__WHAT THE EXERCISE ASKS__.
Copy the items from the line with "Select the wave" to the line with "(x=891, y=464)", both included, exactly as they appear, with the pictures omitted.

__LISTING__.
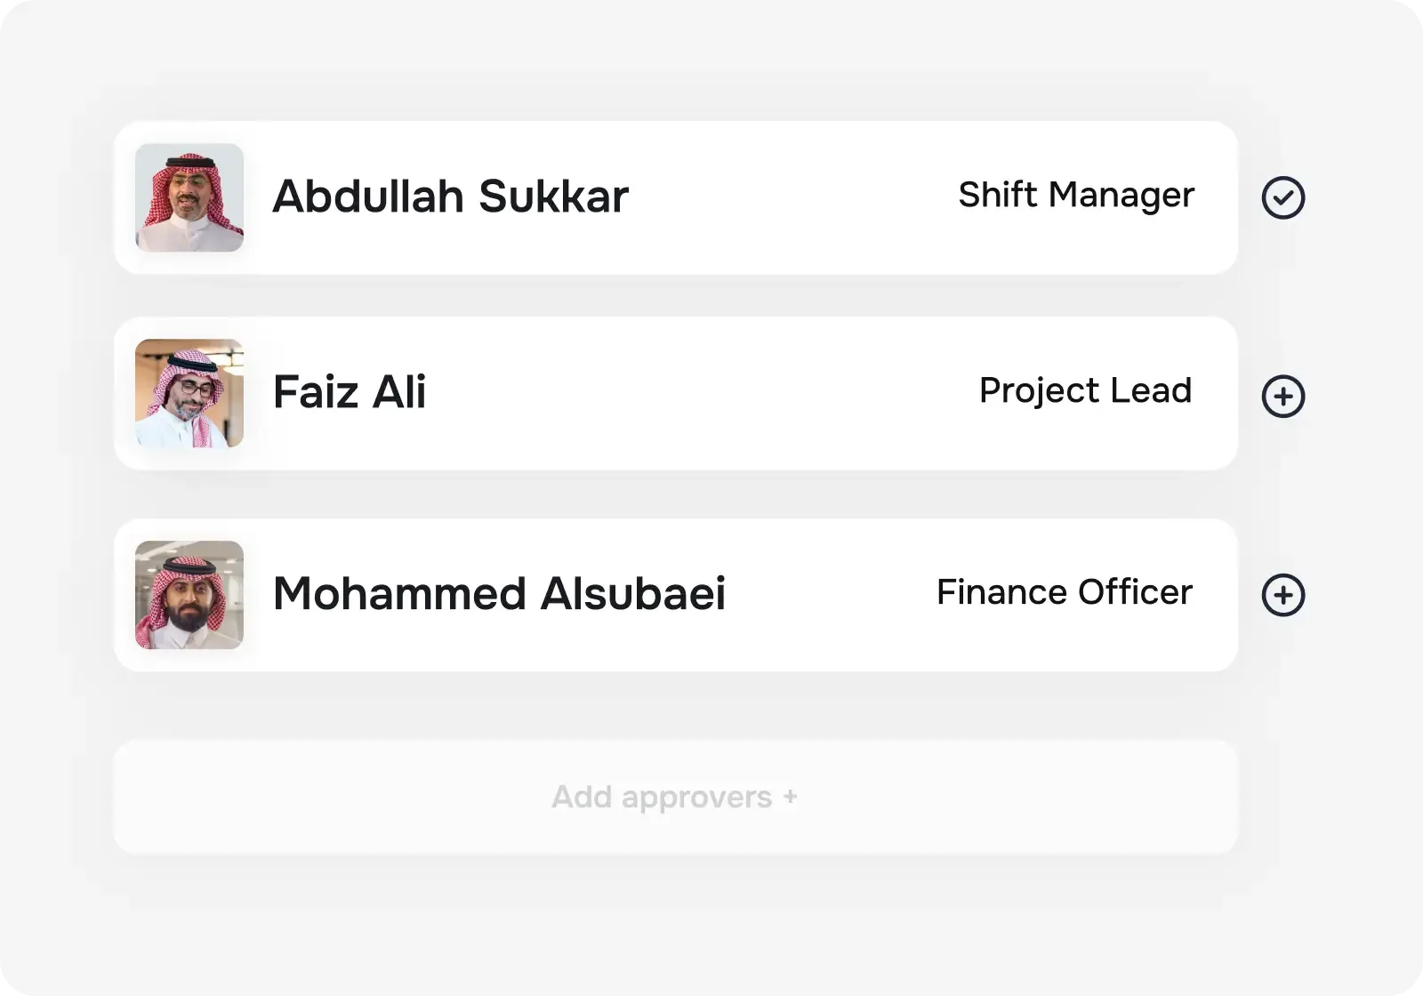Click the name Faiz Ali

...

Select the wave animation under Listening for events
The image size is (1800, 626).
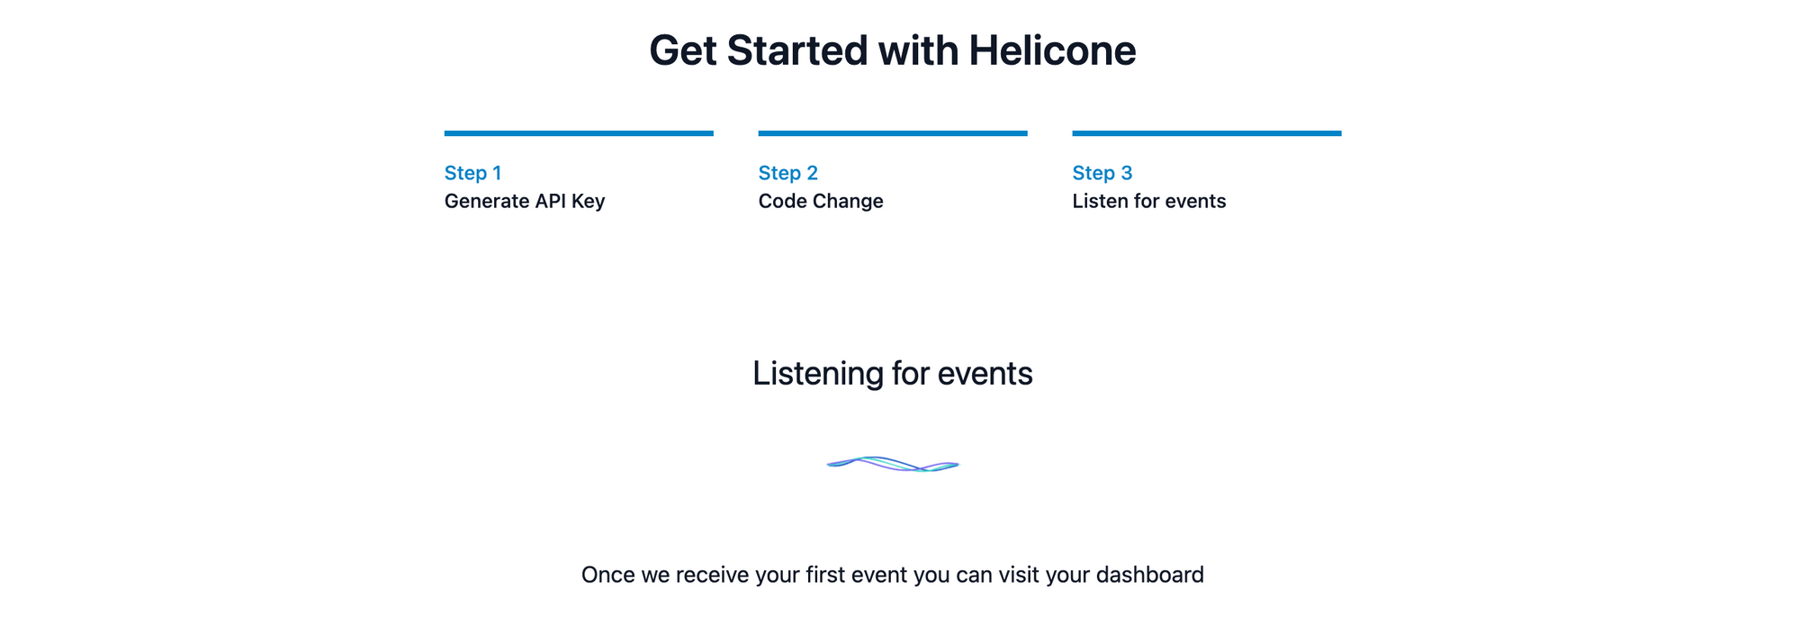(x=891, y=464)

...

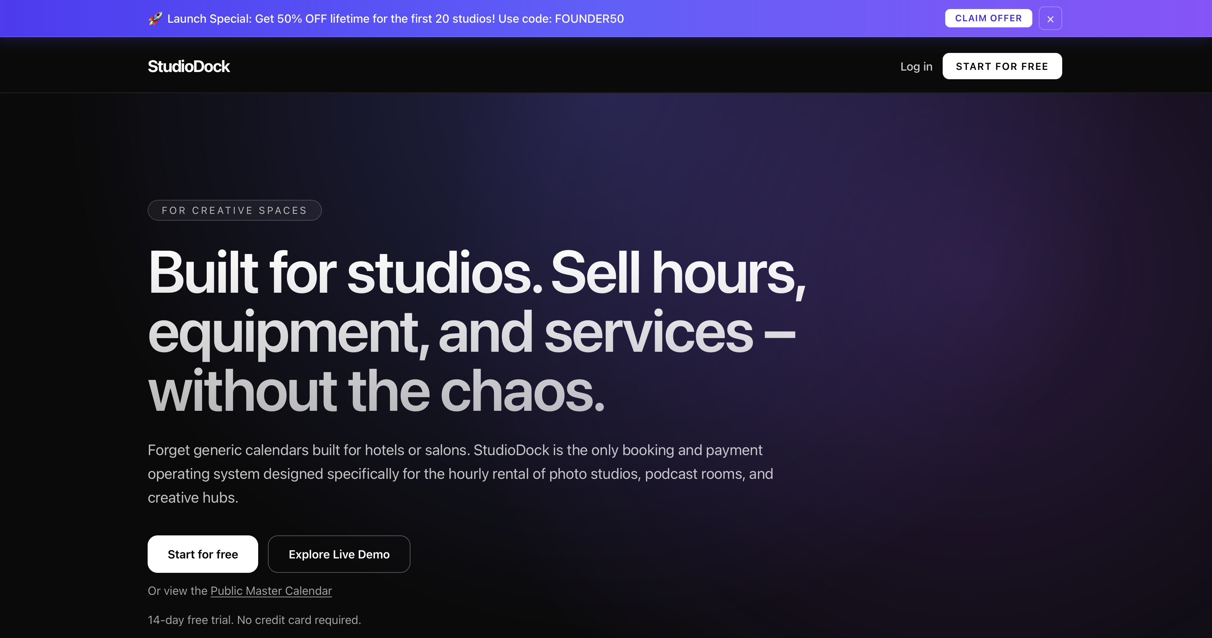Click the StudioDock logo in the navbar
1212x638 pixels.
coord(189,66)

__OUTPUT OF THE EXERCISE__.
Select the wave animation under Listening for events
The image size is (1800, 626).
(x=891, y=464)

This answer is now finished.